The Pretender follows a young boy in the 1400s, raised on a country farm in England, who becomes the center of a very brief rebellion. John Collan, as he is known at first, is whisked away from the farm, the only home he has ever known, as a young teen and begins his education as a king-in-waiting, a successor hidden from the throne in the hopes that he would one day inherit it. Politics swirl around John wildly as he is covertly passed from co-conspirator to co-conspirator, even as he tries to understand what it means to be a king and a nobleman. When the brief attempt to install him on the throne fails, the boy is forced into service for the current king, a plant to weed out other insurrectionists. All he longs for, in the end, is the ability to live a life truly his own.
Truly, I couldn’t imagine that I would find anything to connect with in this novel set several centuries ago and narrated by a young boy.
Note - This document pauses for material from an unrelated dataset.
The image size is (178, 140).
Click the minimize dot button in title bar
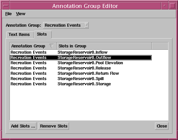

While it did take a few chapters for me to feel immersed, in the end, I was engrossed in the evolution of this boy from innocent peasant to scheming, jaded nobleman. One would think from such a description that the story would feel bleak, featuring a pessimistic view of humanity, but somehow humor and goodness still manage to shine through. The part of the novel that really drew me in is the depiction of John’s time in Ireland, when he lives with a big noble family that includes five girls who act like his sisters. Yes, he falls in love, certainly a key step in his maturity, but during this time, he grows in political savvy as well, and it is the first time in years that it feels like he has a family. It is a turning point, both for him and for the reader (or at least this reader). The people he meet in Ireland stay with him, in spirit, and guide his actions for the rest of the novel.

It’s impossible, at the end of this novel, not to feel like all the back and forth about who is truly entitled by blood to the throne is trivial, even pointless. To me, it all seemed like man after man grasping for power by whatever means they find available to them—a universal, timeless phenomenon. But on the individual level, it tortures John not to know: Is he truly supposed to be in line for the throne? Or is he merely a peasant who has an appearance conveniently close enough to another successor and thus merits being used as a chess piece? He, too, finally also settles it as a trivial question, deciding that all he can do is attempt to grasp his own freedom and live the way that he desires.
Don’t disregard The Pretender just because you’re not an English history buff. It might surprise you!